Darjeeling, Feb. 25: The Gorkha Janmukti Vidyarthi Morcha has called upon all hill students to boycott classes from Monday until the government orders a CBI inquiry into the Sibchu police firing, an indication that Bimal Gurung’s outfit is determined to get its demands fulfilled before the election code of conduct comes into effect.
The announcement has made the hill institutions jittery at a time when many of them are trying to ensure that there is no major exodus of outstation students.
Around 2.5 lakh students attend the nearly 1,000 schools and colleges that dot the hills. These institutions, some of which have students from other countries as well, are major contributors to the region’s economy.

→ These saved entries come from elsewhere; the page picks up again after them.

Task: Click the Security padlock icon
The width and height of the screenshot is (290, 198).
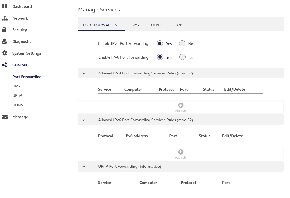Action: pos(4,30)
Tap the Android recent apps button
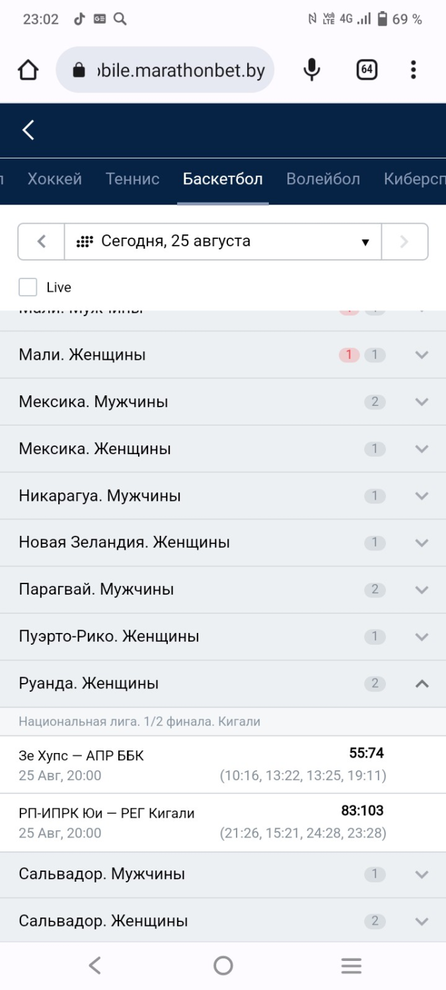This screenshot has width=446, height=990. click(x=351, y=966)
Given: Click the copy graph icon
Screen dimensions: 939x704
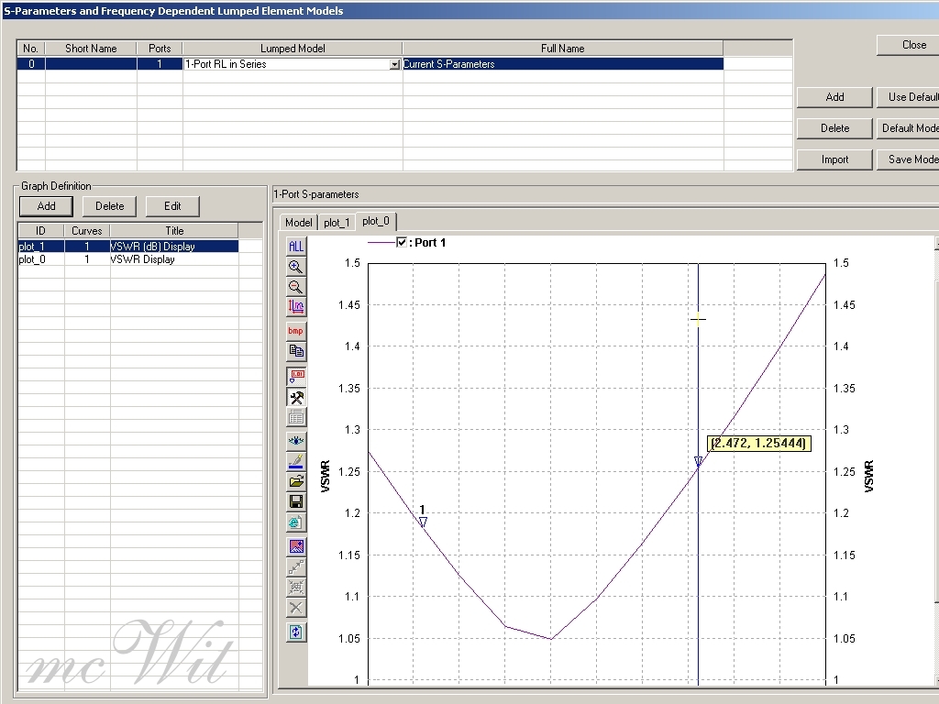Looking at the screenshot, I should [x=296, y=350].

The class boycott call from the students’ wing of the Gorkha Janmukti Morcha comes close on the heels of the party’s decision to impose an embargo on the despatch of the first flush of Darjeeling tea.

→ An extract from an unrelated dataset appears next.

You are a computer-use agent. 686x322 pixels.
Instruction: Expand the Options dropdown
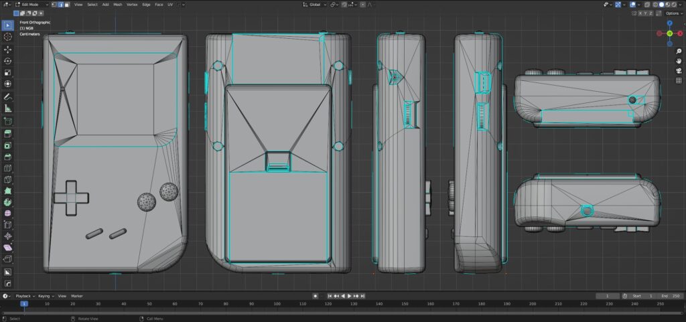coord(673,13)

Amrit Yonzone, the vice-president of Morcha’s student wing, said: “We call upon the students of the hills, both school and college-going, to boycott classes from February 28 until the government orders a CBI inquiry into the killing of three of our supporters at Sibchu.”
Explaining the details of the boycott, Nima Sherpa, spokesperson for the Vidyarthi Morcha, said: “The students can go to school but no classes can be taken. We will also sit with the teaching fraternity the day after tomorrow to apprise them of our boycott call.”
Most of the Anglo-Indian schools are scheduled to reopen after a three-month winter vacation on March 1 but almost all government and state-aided schools have already reopened and so have the colleges.
The student wing will also organise a public meeting on March 6, where the leaders will announce a date for a Darjeeling to Calcutta padayatra. “Students will take part in the padayatra from Darjeeling to Calcutta. We will also write to the President, the Prime Minister, home minister and the governor of West Bengal, demanding a CBI inquiry (into the firing),” said Sherpa.
This is not the first time that the students have come out on the streets under the Vidyarthi Morcha’s banner. They had taken part in relay hunger strikes and rallies and attended public meetings apart from laying siege to the office of the ABGL in Darjeeling under the leadership of the Vidyarthi Morcha.
Teachers in the hills have appealed to the student leaders to reconsider their decision. “Even in war torn zones, utmost priority is given to education. The demand for a CBI inquiry is justified but students should be allowed to study as they are the future of the place,” said a teacher.
Other teachers voiced concern about the impact it would have on outstation parents. “We are convincing them to send back their wards to our school and have assured them that studies will not be affected. We just hope that the boycott will not carry on for long. If the boycott is for a short duration, we can make up by holding classes on Saturdays as we normally do when school is affected by general strikes,” said a teacher.
Schools with boardings fear that outstation students might not turn up at all. “We are getting calls from anxious parents who want to shift their wards elsewhere,” said a teacher.
In Delhi, Morcha general secretary Roshan Giri met Union home minister P. Chidambaram today to find a solution to the hill impasse. “I, along with Darjeeling MP Jaswant Singh and the interlocutor (Vijay Madan), again met the home minister at his office today. The Centre is trying to find a solution,” said Giri.
He had met Chidambaram yesterday too.